> **Work to complete**
Write out everything in the listing below, from the line containing "You are a computer-use" down to the end, as a Markdown table with the columns Number and Listing line, one row per line, skipping blank lines. Leave the pictures out.

> **Source material**

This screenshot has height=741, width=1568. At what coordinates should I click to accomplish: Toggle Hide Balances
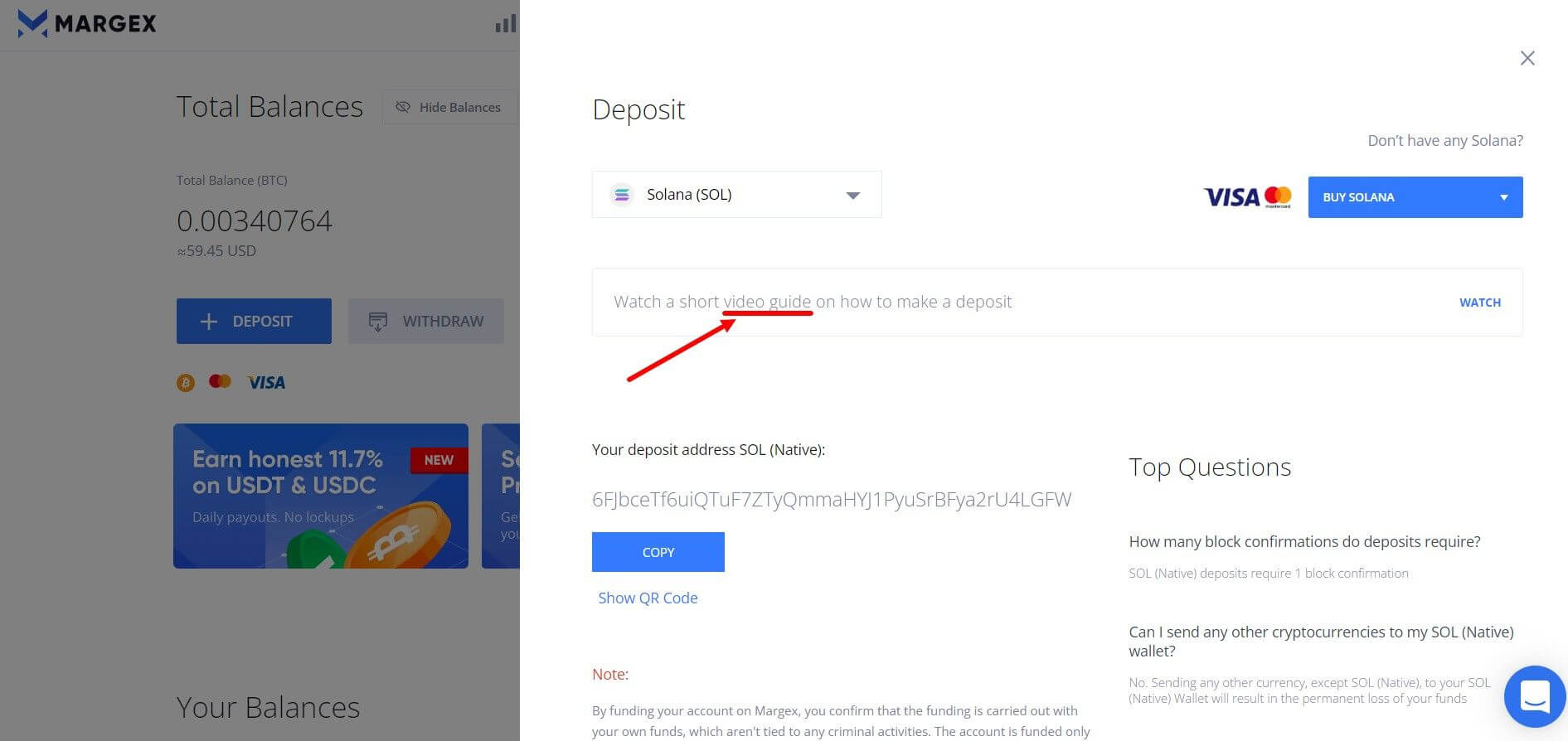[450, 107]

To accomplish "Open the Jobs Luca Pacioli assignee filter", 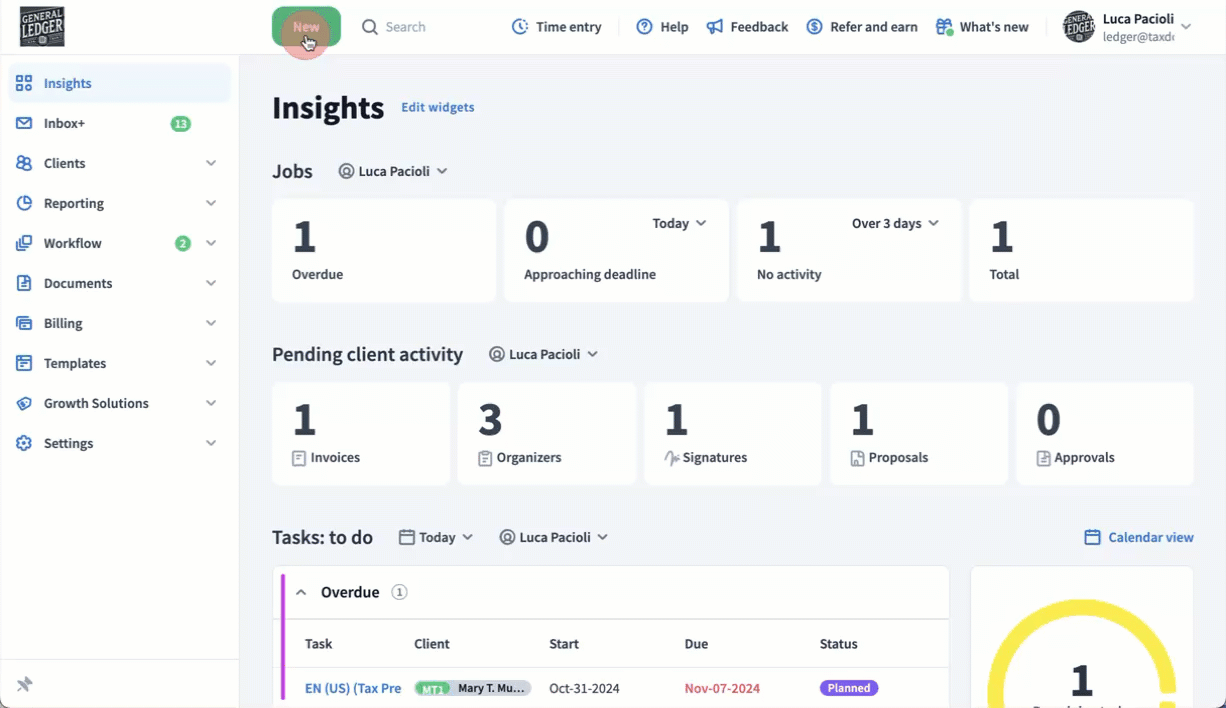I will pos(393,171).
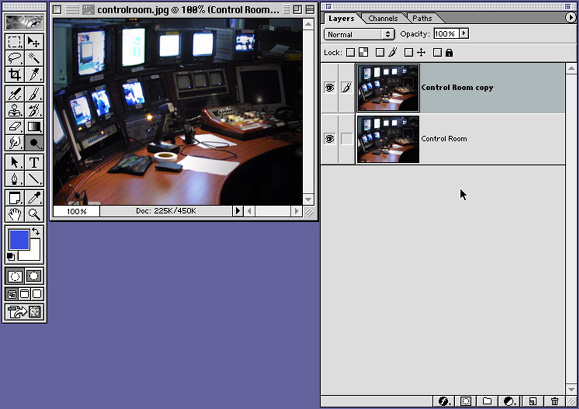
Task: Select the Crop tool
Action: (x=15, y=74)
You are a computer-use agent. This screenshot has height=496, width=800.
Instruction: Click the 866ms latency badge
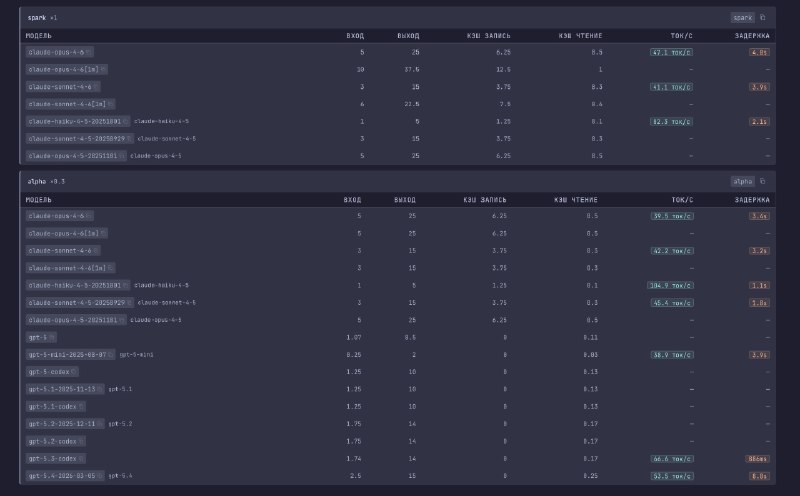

> **Exercise result**
| Number | Listing line |
|---|---|
| 1 | You are a computer-use agent. This screenshot has height=496, width=800. |
| 2 | Instruction: Click the 866ms latency badge |